*Directions for this task*
Please repeat everything from the start of the rows down to the line containing "Action: pyautogui.click(x=268, y=519)", swapping "firewall" for "router" and leaving the rest as it is.

*Data provided*
^^^^

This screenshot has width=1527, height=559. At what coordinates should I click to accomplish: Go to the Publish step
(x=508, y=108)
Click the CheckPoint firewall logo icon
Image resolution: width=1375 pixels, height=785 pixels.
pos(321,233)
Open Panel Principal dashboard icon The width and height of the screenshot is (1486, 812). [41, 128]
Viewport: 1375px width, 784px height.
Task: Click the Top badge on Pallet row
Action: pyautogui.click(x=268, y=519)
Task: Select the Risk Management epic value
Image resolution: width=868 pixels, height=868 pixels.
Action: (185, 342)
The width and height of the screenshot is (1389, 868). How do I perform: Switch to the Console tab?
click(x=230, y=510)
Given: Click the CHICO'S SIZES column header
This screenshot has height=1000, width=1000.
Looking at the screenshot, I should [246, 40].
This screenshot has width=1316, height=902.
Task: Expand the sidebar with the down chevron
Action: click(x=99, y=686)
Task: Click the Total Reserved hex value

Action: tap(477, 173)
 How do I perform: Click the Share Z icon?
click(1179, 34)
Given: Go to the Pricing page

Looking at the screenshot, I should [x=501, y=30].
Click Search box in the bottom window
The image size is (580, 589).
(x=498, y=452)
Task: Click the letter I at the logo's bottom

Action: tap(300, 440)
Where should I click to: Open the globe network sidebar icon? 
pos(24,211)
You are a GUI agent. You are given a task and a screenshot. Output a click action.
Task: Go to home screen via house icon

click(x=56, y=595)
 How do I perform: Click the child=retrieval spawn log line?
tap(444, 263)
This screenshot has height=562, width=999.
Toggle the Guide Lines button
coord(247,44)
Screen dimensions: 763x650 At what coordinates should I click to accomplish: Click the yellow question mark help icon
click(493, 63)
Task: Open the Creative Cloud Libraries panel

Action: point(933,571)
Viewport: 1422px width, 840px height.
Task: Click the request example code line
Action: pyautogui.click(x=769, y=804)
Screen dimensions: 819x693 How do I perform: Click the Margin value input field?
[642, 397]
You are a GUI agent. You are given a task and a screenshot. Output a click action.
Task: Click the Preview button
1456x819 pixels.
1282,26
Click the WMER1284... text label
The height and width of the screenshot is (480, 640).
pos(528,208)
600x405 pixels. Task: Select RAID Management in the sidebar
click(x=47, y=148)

^^^^

*Answer to this exercise*
This screenshot has width=1527, height=559. At what coordinates should I click to accomplish: Go to the Publish step
(x=508, y=108)
Click the CheckPoint router logo icon
Image resolution: width=1375 pixels, height=785 pixels.
pos(321,233)
Open Panel Principal dashboard icon The width and height of the screenshot is (1486, 812). [41, 128]
Viewport: 1375px width, 784px height.
Task: Click the Top badge on Pallet row
Action: pyautogui.click(x=268, y=519)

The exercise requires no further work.